■ Task prompt
When a line below contains the word "header", it counts toward the total; give that total and nothing besides.

■ Given entries
=-=-=

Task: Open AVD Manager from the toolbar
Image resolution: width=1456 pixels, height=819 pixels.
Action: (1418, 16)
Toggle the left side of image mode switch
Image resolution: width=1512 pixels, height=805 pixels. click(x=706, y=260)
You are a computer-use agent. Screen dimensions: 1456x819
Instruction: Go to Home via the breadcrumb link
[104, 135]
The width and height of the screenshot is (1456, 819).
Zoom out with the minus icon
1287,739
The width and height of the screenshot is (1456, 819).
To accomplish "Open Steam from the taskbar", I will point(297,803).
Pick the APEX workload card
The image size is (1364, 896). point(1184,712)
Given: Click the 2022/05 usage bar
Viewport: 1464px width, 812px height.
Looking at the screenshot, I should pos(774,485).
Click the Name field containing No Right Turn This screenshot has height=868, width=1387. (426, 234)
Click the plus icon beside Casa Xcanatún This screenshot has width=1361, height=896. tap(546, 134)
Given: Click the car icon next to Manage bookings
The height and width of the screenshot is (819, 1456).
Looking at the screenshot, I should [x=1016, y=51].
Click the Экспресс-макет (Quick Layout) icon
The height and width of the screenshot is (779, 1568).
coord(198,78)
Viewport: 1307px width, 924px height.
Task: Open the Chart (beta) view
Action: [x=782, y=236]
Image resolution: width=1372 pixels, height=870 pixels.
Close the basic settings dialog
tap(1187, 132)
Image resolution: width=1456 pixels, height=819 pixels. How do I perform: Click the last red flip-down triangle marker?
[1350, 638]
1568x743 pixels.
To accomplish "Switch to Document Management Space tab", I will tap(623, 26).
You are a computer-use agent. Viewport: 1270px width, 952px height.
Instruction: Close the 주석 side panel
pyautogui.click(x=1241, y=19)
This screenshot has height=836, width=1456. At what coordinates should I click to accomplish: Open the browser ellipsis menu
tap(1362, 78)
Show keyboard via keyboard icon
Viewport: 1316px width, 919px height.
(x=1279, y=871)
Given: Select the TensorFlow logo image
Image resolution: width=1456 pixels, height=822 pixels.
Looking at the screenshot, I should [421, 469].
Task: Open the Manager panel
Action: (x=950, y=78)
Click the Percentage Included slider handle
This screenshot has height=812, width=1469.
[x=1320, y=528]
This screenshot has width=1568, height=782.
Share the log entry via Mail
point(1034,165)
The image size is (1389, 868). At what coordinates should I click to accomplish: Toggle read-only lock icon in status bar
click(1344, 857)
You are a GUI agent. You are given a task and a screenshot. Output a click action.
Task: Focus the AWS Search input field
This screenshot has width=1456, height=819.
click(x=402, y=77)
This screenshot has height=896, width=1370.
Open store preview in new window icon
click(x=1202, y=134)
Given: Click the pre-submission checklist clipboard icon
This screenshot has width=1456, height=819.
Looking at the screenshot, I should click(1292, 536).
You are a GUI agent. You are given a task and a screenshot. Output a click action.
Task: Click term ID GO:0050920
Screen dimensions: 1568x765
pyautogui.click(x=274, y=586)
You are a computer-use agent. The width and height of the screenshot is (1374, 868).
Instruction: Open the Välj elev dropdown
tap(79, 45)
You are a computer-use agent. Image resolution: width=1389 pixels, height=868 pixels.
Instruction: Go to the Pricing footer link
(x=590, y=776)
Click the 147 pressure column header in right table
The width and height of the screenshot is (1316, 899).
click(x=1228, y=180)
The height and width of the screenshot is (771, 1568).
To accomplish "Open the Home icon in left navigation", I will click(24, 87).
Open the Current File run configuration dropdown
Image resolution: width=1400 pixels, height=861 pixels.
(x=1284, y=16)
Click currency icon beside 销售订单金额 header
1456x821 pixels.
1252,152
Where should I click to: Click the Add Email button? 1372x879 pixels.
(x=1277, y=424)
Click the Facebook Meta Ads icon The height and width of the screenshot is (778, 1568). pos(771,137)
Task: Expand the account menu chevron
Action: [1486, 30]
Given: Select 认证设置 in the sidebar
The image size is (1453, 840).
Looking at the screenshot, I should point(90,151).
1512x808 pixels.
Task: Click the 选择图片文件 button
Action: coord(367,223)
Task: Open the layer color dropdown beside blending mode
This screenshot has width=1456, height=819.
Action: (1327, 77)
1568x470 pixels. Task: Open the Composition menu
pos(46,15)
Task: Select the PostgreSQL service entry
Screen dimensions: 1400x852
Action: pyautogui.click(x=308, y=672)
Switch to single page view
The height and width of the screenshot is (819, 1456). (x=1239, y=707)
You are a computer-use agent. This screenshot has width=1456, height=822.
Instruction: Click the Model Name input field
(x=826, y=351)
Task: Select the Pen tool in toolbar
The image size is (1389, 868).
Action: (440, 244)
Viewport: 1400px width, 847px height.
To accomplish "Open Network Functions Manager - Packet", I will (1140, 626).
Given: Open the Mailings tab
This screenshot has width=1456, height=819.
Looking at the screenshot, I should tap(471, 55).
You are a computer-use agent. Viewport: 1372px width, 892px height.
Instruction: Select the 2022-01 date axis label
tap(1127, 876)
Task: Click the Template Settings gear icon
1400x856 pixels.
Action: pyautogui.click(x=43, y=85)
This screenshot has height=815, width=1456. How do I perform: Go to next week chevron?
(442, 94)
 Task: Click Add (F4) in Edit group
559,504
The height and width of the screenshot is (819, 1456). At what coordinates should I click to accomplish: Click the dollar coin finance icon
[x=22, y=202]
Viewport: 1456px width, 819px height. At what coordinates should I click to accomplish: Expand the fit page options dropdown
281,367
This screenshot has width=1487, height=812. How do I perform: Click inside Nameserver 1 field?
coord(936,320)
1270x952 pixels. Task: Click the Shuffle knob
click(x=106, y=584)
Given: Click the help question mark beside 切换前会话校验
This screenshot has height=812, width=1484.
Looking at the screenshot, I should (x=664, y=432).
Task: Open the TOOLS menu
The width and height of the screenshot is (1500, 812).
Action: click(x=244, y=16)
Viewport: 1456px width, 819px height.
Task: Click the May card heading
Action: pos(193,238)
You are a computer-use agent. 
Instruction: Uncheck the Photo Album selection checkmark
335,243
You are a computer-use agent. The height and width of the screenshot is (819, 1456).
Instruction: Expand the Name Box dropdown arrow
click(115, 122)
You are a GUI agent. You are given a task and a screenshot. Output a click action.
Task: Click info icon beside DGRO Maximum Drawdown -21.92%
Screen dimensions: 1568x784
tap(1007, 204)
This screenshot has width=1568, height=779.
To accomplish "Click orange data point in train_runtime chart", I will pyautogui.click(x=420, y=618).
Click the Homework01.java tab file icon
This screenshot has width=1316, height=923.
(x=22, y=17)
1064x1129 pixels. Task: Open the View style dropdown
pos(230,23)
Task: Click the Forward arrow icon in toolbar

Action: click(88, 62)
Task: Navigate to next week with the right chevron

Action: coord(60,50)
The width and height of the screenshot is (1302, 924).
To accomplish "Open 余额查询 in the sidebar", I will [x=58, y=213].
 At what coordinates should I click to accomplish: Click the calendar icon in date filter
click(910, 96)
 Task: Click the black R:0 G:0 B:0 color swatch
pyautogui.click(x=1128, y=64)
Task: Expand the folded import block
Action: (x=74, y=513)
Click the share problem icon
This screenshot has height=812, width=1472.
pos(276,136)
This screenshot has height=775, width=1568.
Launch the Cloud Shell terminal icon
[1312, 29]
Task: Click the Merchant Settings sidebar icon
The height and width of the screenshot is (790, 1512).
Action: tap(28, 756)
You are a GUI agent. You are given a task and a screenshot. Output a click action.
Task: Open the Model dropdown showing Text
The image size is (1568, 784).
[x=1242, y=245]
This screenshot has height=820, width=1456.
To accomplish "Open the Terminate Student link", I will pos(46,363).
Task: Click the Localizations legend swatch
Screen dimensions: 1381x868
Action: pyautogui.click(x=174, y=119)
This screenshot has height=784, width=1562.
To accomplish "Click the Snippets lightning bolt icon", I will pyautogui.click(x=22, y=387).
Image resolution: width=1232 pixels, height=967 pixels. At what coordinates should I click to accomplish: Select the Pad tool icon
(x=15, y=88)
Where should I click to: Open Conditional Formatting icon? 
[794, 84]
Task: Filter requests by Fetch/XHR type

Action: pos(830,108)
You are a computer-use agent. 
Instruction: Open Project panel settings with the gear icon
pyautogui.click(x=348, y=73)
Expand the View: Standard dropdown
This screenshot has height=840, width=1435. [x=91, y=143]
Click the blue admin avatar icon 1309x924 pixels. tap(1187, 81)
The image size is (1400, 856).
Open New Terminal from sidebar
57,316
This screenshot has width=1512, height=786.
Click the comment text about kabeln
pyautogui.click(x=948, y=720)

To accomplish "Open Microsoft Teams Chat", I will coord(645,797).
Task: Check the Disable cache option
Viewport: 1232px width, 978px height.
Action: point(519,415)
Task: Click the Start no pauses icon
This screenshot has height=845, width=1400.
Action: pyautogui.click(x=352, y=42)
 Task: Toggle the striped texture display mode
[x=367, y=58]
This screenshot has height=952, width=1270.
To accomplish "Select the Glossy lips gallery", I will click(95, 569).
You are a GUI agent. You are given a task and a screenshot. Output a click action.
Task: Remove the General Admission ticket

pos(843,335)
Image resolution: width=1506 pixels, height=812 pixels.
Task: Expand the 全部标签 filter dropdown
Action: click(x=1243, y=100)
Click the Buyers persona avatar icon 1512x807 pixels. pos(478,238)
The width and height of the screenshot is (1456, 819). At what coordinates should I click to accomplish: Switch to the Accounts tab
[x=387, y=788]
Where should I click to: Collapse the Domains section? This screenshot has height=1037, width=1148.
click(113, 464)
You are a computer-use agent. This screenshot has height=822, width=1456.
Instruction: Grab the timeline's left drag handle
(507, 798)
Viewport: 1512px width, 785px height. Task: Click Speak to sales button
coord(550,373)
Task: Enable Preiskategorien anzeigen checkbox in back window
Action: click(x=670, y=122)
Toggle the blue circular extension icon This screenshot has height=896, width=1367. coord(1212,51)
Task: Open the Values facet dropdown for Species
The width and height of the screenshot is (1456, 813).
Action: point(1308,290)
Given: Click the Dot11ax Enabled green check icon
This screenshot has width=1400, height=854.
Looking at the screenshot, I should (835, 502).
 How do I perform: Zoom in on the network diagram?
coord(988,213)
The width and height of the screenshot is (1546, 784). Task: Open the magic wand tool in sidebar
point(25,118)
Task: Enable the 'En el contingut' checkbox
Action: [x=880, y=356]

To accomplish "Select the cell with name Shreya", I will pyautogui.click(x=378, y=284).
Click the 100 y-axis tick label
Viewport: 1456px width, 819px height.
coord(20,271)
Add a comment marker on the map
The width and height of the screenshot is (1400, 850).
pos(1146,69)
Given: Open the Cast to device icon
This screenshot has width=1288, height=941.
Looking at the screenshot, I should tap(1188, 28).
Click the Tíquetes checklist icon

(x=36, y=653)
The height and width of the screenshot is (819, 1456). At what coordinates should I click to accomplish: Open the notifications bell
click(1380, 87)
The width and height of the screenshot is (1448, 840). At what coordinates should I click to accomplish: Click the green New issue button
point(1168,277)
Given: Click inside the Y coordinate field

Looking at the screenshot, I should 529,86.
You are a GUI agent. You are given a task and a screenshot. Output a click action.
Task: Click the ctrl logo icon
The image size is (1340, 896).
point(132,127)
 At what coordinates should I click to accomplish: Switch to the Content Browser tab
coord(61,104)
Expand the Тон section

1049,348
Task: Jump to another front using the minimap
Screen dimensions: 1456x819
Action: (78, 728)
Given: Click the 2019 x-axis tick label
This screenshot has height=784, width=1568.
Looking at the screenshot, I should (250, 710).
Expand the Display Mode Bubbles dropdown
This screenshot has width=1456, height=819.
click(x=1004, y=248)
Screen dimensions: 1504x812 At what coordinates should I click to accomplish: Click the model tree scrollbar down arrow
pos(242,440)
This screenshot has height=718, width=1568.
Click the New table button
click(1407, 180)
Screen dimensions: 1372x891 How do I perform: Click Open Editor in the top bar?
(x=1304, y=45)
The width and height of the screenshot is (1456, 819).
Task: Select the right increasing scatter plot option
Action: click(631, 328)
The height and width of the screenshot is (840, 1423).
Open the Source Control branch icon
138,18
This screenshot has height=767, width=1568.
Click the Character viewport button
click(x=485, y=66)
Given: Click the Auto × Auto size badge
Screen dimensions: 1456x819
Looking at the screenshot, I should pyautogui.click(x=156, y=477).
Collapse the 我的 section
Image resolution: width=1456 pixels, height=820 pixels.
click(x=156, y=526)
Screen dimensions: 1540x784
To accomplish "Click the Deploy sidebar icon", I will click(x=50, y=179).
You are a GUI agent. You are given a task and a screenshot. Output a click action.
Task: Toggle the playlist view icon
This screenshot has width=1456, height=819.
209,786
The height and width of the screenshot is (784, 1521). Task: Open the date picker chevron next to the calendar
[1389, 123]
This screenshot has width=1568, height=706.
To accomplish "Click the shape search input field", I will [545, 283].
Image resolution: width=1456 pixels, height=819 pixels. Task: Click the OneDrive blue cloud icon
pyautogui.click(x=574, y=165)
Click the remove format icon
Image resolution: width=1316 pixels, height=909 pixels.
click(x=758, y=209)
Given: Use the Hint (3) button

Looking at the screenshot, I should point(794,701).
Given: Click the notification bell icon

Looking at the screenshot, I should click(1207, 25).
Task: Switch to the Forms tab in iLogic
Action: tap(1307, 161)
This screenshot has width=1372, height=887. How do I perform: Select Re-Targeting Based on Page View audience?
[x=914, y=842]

=-=-=

■ Result
2